The commonly used chemotherapy agents, cisplatin and temozolomide, have the potential to trigger pro-survival and anti-apoptotic effects by activating the AKT signalling pathway (Sinnberg et al, 2009). Interestingly, AKT inhibitors reverse these effects in preclinical studies by reducing the anti-apoptotic proteins Bcl-2 and Mcl-1. On this basis, clinical trials of combinations of PI3K/AKT/mTOR inhibitors with temozolomide or cisplatin are underway.

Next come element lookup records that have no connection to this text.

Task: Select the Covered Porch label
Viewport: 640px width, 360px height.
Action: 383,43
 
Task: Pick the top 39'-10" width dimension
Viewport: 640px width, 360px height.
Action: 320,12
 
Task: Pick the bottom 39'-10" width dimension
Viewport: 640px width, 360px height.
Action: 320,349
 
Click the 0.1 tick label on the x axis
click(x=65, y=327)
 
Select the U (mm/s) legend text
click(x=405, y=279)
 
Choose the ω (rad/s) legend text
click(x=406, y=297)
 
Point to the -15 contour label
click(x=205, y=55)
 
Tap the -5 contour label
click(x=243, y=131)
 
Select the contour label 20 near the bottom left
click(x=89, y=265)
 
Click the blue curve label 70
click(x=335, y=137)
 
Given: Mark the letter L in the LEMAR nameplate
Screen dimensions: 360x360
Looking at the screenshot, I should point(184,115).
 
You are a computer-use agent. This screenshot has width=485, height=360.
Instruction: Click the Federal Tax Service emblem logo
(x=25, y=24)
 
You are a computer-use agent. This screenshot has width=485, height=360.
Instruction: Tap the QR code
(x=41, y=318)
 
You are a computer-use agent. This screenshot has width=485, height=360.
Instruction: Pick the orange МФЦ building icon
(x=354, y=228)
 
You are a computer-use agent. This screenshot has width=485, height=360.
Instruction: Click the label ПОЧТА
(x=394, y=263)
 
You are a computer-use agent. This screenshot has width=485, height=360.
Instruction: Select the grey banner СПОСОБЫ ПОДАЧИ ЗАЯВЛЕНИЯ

Other combinations of selective RAF inhibitors

Heat-shock protein 90 (HSP90) is a molecular chaperone responsible for degradation, stabilisation and activation of a variety of proteins, including HER2, CRAF, BRAF, AKT and MET. In melanoma, HSP90 stabilises CRAF and ARAF and is required for the activity of BRAFV600E. In patients with mutant BRAF melanoma a combination of a selective RAF inhibitor with an HSP90 inhibitor may, therefore, inhibit multiple pathways involved in resistance. This rationale is supported by preclinical data of the HSP90 inhibitor geldanamycin (Banerji, 2009), which promotes the degradation of CRAF, a protein known to be commonly over-expressed in resistant BRAF mutant cells.

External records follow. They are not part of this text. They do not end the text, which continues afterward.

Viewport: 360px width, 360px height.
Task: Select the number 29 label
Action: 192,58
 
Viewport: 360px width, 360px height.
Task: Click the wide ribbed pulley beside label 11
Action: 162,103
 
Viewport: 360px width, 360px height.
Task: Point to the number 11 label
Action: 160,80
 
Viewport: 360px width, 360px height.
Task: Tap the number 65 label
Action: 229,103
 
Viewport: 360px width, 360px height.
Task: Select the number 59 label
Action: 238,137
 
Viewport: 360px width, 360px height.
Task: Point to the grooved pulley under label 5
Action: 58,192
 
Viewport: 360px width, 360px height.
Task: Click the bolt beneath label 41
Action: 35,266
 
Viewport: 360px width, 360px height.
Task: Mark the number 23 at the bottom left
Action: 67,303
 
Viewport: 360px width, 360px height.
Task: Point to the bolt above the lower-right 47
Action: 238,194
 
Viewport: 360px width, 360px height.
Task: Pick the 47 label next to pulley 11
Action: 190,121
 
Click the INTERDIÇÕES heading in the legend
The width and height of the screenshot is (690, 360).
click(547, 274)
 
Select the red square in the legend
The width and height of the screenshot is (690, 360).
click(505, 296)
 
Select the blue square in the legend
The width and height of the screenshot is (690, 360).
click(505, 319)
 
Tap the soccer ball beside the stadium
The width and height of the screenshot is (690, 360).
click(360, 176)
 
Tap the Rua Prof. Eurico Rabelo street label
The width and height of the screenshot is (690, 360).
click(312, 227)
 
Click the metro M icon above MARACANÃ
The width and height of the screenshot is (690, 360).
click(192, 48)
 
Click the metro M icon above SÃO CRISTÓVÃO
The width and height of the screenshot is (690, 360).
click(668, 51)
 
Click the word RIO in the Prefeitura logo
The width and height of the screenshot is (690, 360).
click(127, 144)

Epigenetic changes via DNA hyper-methylation or changes in DNA remodelling have an important role in cancer development. For example, epigenetic silencing is a frequent mechanism of functional loss of the tumour suppressor gene PTEN in melanoma. Agents, such as the histone deacetylating inhibitors (HDACIs), may restore the tumour supressor function by reversing the effects of epigenetic silencing (Kuwajima et al, 2007). Current single-agent HDACI trials show promising results in melanoma patients (Ryan et al, 2005) and combinations with selective BRAF inhibitors are planned.

Conclusion

Clinical trials of new selective RAF inhibitors are currently recruiting, and two recent ‘proof of concept’ phase-I studies have shown activity in metastatic melanoma, a disease notoriously resistant to systemic treatment.

Despite this progress there are important questions to be addressed in current and planned clinical trials. These include the impact of selective BRAF inhibitors on overall survival and quality of life, the identification of biomarkers of early resistance and relapse, the selection and scheduling of drugs to combine with BRAF inhibitors, and the mechanism and prevention of adverse events, such as SCC.